▶ [Exercise goal]: Return only the lines running from the top of the entries to the line with "Screen dimensions: 796x791", inclusive, exactly as written.

··· Information shown

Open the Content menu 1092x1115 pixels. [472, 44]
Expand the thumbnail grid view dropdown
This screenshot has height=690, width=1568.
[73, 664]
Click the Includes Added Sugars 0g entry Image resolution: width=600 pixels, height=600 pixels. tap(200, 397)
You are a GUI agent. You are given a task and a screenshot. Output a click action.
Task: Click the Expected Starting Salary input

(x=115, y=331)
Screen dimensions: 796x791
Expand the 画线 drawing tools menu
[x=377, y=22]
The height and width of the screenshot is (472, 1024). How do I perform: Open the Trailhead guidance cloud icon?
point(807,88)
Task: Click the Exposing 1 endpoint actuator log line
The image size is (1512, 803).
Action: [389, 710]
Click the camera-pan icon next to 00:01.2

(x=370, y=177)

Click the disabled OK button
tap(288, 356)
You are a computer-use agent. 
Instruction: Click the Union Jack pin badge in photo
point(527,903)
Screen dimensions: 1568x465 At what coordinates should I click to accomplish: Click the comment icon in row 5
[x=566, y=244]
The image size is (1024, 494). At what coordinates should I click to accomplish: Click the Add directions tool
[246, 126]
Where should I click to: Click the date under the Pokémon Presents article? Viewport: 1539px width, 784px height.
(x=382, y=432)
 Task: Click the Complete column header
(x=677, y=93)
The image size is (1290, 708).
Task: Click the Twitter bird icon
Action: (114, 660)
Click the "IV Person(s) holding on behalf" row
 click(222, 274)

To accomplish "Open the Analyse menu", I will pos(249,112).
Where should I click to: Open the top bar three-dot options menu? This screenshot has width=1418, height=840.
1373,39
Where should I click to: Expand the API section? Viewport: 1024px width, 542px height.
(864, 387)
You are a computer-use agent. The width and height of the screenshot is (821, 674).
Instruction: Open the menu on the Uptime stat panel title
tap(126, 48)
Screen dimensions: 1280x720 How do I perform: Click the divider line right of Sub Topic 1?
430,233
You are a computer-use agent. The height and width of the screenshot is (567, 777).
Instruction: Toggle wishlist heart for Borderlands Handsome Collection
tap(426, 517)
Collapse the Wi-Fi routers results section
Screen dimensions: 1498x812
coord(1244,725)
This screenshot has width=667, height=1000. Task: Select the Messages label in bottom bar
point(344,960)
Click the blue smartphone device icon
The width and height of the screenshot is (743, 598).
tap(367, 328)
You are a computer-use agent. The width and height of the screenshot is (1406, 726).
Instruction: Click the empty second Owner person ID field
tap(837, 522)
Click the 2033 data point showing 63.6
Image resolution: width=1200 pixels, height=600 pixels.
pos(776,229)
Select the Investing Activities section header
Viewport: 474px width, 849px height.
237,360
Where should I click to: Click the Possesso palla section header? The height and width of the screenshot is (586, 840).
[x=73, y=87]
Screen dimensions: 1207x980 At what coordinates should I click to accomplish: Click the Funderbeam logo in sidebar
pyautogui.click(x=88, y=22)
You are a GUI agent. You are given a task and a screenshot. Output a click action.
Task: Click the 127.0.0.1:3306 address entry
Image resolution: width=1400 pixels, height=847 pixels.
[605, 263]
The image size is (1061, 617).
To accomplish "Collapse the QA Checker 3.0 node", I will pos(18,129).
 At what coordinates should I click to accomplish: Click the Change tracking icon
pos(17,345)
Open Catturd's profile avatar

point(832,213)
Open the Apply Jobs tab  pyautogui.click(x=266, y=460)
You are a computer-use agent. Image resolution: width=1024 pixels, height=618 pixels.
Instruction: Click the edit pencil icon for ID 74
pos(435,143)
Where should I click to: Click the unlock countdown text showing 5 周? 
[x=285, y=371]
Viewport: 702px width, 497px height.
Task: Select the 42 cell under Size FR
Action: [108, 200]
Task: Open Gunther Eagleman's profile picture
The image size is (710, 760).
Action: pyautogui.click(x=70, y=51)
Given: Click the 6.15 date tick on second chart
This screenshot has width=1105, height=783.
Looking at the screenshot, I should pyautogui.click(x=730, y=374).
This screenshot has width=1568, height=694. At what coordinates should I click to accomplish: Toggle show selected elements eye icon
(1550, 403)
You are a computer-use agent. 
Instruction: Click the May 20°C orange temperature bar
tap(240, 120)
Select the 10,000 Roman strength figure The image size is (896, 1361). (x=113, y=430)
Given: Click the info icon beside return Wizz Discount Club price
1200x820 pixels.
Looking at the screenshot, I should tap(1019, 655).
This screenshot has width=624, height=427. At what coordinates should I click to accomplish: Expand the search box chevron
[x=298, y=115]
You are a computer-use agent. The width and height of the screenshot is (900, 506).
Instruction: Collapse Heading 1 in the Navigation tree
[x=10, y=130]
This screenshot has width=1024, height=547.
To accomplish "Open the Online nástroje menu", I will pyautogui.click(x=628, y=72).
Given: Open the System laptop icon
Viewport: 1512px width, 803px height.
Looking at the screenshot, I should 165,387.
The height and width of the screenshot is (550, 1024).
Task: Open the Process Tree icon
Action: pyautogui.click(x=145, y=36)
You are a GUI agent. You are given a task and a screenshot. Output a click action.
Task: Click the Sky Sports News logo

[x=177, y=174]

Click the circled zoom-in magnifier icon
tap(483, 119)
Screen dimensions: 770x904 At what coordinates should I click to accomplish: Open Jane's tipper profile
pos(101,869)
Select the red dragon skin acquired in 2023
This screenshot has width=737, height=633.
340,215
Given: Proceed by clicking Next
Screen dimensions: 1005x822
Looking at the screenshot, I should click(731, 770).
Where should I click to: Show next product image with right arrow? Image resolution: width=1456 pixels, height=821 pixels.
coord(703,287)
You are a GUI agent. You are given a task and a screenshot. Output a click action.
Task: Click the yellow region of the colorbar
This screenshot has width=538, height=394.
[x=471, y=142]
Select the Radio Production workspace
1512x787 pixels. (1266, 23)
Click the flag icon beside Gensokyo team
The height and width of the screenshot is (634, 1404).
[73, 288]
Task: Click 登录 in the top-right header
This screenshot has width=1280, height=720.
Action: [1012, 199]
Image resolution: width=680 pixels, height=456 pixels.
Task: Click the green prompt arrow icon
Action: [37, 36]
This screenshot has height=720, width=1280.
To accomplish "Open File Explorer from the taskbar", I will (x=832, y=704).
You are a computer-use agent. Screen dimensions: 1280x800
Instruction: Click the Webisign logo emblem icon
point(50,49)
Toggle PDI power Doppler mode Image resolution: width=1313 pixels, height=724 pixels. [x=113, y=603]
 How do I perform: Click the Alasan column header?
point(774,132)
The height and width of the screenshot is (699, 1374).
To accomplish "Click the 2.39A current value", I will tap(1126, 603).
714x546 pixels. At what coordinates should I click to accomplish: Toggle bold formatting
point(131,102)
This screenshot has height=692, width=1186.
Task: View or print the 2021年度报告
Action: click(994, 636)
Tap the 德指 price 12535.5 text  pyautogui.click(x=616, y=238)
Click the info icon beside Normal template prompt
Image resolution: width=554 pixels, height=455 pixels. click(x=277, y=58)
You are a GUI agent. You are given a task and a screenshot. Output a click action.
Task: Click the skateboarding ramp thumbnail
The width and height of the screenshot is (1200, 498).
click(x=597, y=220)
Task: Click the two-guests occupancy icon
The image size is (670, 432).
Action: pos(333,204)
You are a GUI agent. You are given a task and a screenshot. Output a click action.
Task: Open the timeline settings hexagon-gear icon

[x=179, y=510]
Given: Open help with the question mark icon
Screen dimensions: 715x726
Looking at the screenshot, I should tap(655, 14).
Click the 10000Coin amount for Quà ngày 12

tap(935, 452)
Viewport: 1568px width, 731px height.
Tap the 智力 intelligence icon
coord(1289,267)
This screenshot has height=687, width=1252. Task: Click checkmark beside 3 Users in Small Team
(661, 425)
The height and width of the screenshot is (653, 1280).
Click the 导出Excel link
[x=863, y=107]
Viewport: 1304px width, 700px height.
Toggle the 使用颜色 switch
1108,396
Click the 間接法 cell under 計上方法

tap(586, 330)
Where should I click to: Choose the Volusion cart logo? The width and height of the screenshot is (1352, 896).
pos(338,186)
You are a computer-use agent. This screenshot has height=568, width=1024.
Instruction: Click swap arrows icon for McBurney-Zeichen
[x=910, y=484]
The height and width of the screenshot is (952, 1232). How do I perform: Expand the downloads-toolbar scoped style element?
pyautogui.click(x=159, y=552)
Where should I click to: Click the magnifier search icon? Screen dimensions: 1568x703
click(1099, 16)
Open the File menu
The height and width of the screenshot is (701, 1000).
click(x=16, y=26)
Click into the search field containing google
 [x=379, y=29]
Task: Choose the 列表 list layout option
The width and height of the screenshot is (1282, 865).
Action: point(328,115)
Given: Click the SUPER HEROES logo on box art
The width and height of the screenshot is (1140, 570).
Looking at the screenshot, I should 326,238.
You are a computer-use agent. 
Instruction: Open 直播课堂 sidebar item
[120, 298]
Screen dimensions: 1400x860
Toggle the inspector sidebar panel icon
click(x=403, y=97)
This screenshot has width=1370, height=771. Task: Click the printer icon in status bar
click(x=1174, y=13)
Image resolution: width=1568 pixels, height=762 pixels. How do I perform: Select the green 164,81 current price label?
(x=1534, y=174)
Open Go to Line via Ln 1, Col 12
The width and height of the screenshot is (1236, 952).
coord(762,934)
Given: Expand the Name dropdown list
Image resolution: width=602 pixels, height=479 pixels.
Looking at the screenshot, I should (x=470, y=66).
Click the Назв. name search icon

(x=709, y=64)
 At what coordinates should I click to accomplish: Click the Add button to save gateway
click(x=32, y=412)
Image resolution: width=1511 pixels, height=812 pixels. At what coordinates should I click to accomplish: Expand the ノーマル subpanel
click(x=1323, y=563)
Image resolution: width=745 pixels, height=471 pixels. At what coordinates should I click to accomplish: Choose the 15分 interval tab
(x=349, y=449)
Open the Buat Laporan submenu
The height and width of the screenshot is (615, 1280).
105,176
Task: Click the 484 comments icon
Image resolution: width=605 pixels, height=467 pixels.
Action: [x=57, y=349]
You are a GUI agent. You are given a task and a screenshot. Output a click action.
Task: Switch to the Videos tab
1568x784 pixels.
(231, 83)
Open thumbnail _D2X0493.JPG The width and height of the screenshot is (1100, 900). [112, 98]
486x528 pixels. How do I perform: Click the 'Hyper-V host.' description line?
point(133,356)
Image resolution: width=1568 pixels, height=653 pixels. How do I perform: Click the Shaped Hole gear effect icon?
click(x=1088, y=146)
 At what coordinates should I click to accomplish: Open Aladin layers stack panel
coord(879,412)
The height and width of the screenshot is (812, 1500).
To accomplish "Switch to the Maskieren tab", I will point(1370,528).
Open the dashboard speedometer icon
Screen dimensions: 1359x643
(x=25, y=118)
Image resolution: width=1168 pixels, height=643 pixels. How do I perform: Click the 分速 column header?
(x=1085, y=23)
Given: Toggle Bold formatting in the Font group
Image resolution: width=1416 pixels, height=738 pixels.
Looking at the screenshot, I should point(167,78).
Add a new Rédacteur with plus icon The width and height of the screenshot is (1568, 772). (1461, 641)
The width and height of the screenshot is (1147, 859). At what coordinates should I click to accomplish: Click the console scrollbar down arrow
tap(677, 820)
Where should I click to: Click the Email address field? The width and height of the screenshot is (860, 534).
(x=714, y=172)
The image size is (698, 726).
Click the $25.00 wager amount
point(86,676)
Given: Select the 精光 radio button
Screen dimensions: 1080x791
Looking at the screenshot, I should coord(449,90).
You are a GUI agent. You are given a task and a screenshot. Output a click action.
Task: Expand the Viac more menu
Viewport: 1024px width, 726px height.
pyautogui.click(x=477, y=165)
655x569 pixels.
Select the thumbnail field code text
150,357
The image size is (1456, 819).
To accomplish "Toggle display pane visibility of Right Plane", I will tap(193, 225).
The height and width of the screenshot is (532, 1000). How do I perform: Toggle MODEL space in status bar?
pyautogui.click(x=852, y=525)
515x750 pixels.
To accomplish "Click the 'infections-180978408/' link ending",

······

▶ [Result of this task]:
Open the Content menu 1092x1115 pixels. [472, 44]
Expand the thumbnail grid view dropdown
This screenshot has height=690, width=1568.
[73, 664]
Click the Includes Added Sugars 0g entry Image resolution: width=600 pixels, height=600 pixels. tap(200, 397)
You are a GUI agent. You are given a task and a screenshot. Output a click action.
Task: Click the Expected Starting Salary input

(x=115, y=331)
Screen dimensions: 796x791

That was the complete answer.